- **Leestekst**
· · ·

En nu is het bedrijfsleven te ver doorgeschoten?
"Je ziet dat we aan de vooravond staan van een periode waarin de zaak weer gaat kenteren en het bedrijfsleven z'n glans verliest. Het bedrijfsleven is de laatste jaren gaan lijden aan een geweldige zelfoverschatting. Een enorme aanmatigende overtuiging dat het bedrijfsleven alle maatschappelijk problemen kan oplossen. Ik denk dat we in de komende jaren zullen zien dat een aantal regulerende instituties die aan kracht hebben ingeboet weer terug komen."

Die instituties zijn onder andere vakbonden en nationale overheden. Hoe kunnen dit soort nationale instellingen het steeds meer internationaal opererende bedrijfsleven tot de orde roepen?
"Ik denk dat die mondialisering met die vrije kapitaal- en goederen beweging wel aan banden gelegd zal worden. Die ontwikkeling heeft zo veel negatieve kanten voor grote groepen mensen dat overheden gedwongen zullen worden om zich daar tegen teweer te stellen. Denk aan de emigratiebewegingen die gepaard gaan met de open grenzen, die gaan het absorptievermogen van de ontwikkelde wereld ver te boven. Denk ook aan het open stellen van grenzen voor goederen uit andere landen. In de nieuwe landen van de EU zal de landbouw van de ene dag op de andere vernietigd worden wanneer ze hun grenzen openen. Ik snap niet hoe de leiders in die landen daar de verantwoordelijkheid voor durven te dragen."

· · ·

- **Gegeven informatie**
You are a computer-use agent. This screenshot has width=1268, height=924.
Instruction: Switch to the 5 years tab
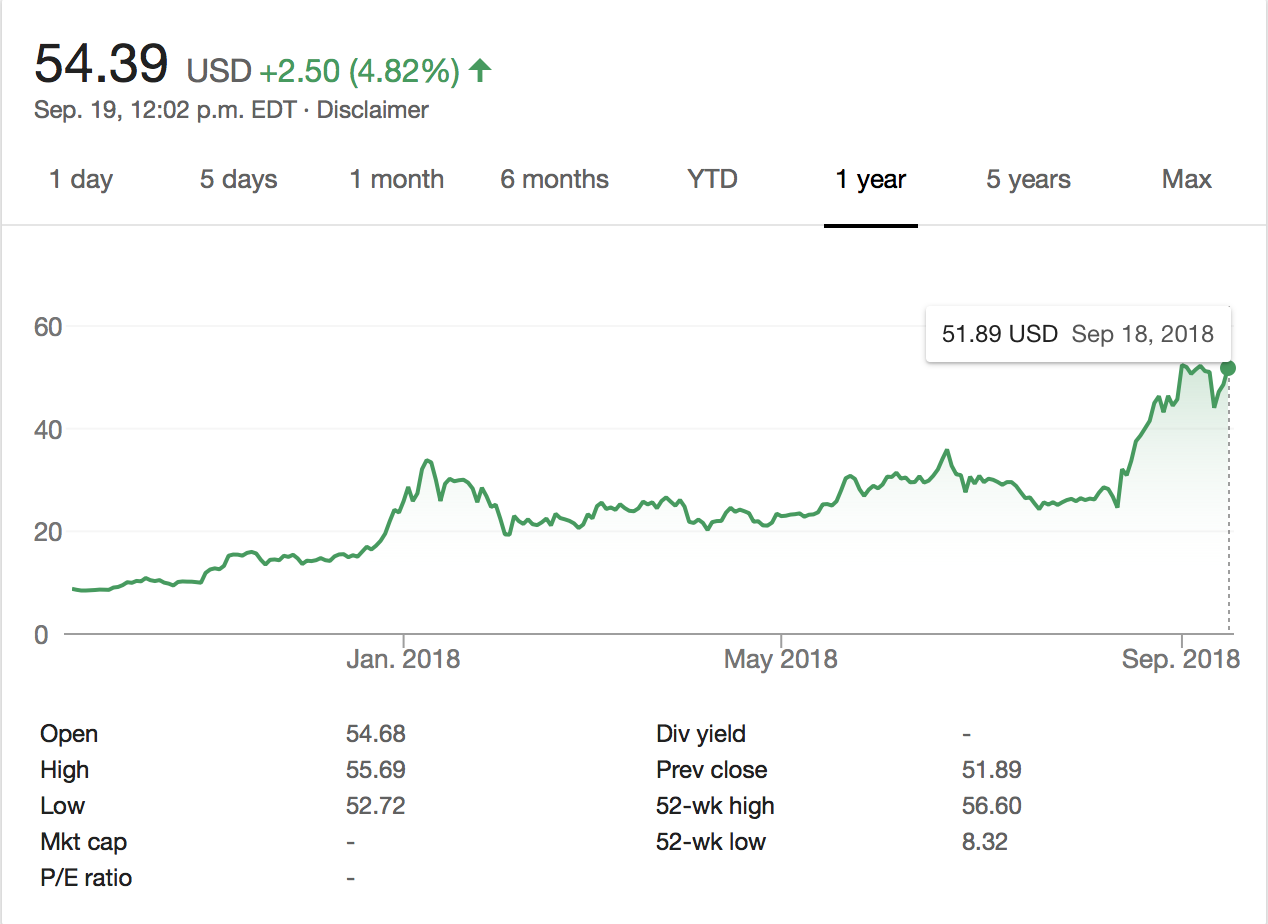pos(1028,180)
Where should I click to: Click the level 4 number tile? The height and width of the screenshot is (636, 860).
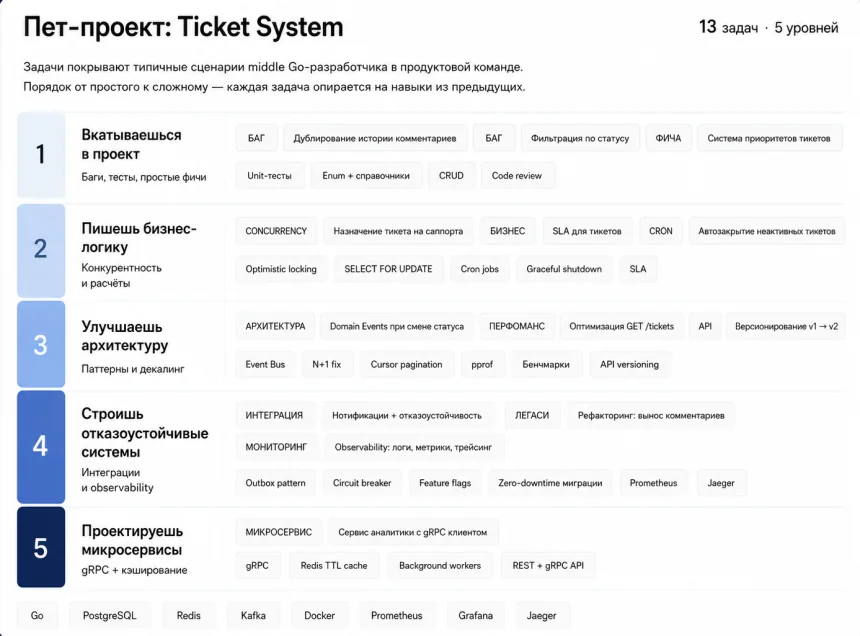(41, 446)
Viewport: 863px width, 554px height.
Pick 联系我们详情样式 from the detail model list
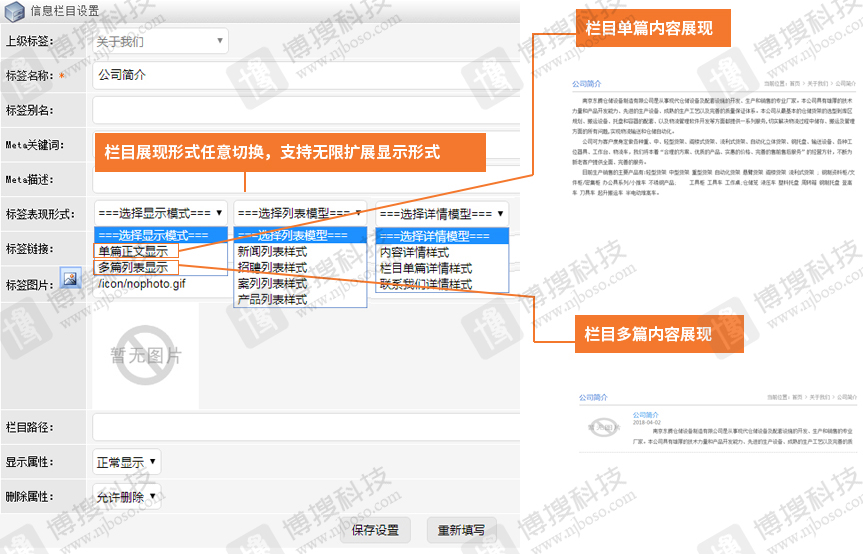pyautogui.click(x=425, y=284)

· · ·

- **Opdracht A**
Neem uit het interview over het bedrijfsleven letterlijk het stuk over van "En nu is het" tot en met "de orde roepen?".
- **Opdracht B**
Schrijf het interview over het bedrijfsleven verder vanaf het punt waar het ophoudt.
De gegevens zijn afkomstig uit een andere bron.

- **Eindantwoord A**
En nu is het bedrijfsleven te ver doorgeschoten?
"Je ziet dat we aan de vooravond staan van een periode waarin de zaak weer gaat kenteren en het bedrijfsleven z'n glans verliest. Het bedrijfsleven is de laatste jaren gaan lijden aan een geweldige zelfoverschatting. Een enorme aanmatigende overtuiging dat het bedrijfsleven alle maatschappelijk problemen kan oplossen. Ik denk dat we in de komende jaren zullen zien dat een aantal regulerende instituties die aan kracht hebben ingeboet weer terug komen."

Die instituties zijn onder andere vakbonden en nationale overheden. Hoe kunnen dit soort nationale instellingen het steeds meer internationaal opererende bedrijfsleven tot de orde roepen?

- **Eindantwoord B**
Onze landbouw is alleen levensvatbaar omdat we dat als een idioot subsidiëren.
"Dat is een goede zaak." Hoezo? 't Is toch gewoon inefficiënt beleid dat wij in Nederland op onze kostbare, schaarse grond aardappelen en uien verbouwen?
"Wij zijn wel erg goed in die producten. Ik woon tegenwoordig in Zeeland tussen de aardappelboeren en dat geeft je een heel ander beeld van die sector."

Als men elders goedkoper kan produceren…
"Ja, maar de boeren daar worden door geen enkele maatregel beperkt. Denk aan milieumaatregelen. Gooien we de grenzen open dan moet je die milieuprijs wel betalen. En bovendien:
wat gebeurt er met de landbouwgrond als we de agrarisch bedrijfstak afschaffen?"

Genoeg hierover. De managementkaste. Die meet zich, volgens uw stuk in NRC, een 'godachtige status' aan. Is dat niet wat overdreven?
"Nee, het is precies waar Paars op stukgelopen is: die moraal van 'we moeten de overheid besturen alsof het een bedrijf is'. Alsof het buskruit door managers is uitgevonden. En denk ook aan de beloning die de managers zich hebben toegeëigend."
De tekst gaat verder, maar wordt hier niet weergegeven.